Poetry in Manchester
"Triratna’s Manchester Buddhist Centre has formed a weekly Poetry group, where The Poet’s Way by Manjusvara has guided recent work.
"It's good to report that Aryamati has just won a Poetry prize at the University theatre, for a poem on Manchester - copied below. Also, the serious Manchester-based writing group Womenswrite is celebrating its 20th birthday with a book of short stories entitled ,'life, death...the whole damn thing' which impressed the UK’s Arts Council to renew its grant. One of Aryamati's stories, to be published in the book, was inspired by Ananda and his Wolf at the Door workshops: to make a story out of a list, in this case recalling a saintly godmother's life and death.

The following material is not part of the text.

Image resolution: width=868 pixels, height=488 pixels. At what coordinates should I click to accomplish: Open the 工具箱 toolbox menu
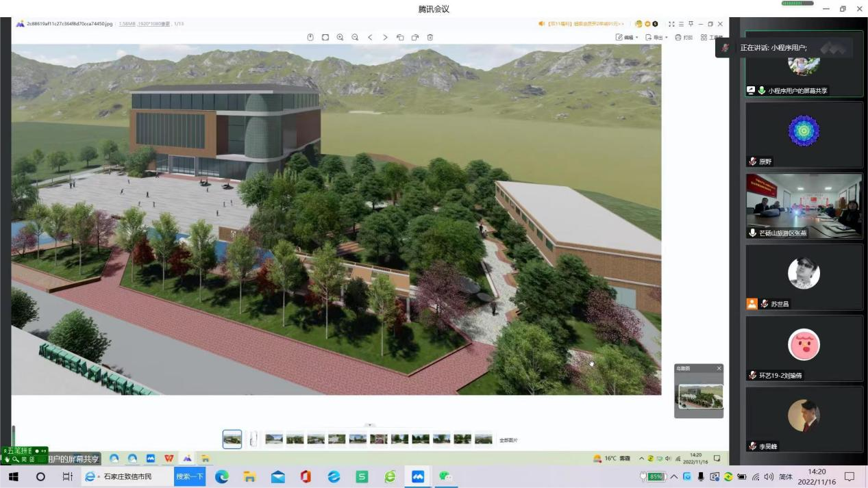(711, 38)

"Bhante encourages us to use our imaginations, to deepen meditation - and re-imagine the Buddha. He has helped those of us who try to write, with his own volumes of poetry. We owe gratitude to the encouragement we receive in Triratna for the developing of creativity, sharing ideas and practice.

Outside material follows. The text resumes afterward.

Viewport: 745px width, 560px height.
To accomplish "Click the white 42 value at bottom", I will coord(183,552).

BUILDING THE MANCHESTER CANAL 1820
I was young once – now old at twenty-four
each unlit dawn I walk five miles to work
to lay rough-hewn blocks along their canal.
But towpaths we build stretch right to the sea.

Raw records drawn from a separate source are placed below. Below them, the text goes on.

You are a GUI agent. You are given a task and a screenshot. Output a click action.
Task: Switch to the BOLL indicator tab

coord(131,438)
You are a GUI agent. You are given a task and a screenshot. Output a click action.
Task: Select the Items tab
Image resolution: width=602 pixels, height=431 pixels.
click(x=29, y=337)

This labour separates my skin from my bones
its grime slimes our mouths, hands, feet, clothes
the muck we dig out for their freshwater canal –
It all started here, in Manchester's guts.
Foreman strides up, warm coat on, early as usual
‘We'll finish the towpath this month, if it kills me'
May not kill you, but a mate's sure to die.
Spades on tired shoulders, we march to his orders,
We dig hours all morning, we dig with bruised shoulders
weeks of hoisting stone on stone over rough rope
Some days we sing - till our throats stop croaking;
after 600 wounded, too scared to revolt.
And storms brew in this muddied, dank air
girders drown, locks sink, our names drown.
We build while they dance, we dig vast tombstones.
It all started down here, from our bodies and guts.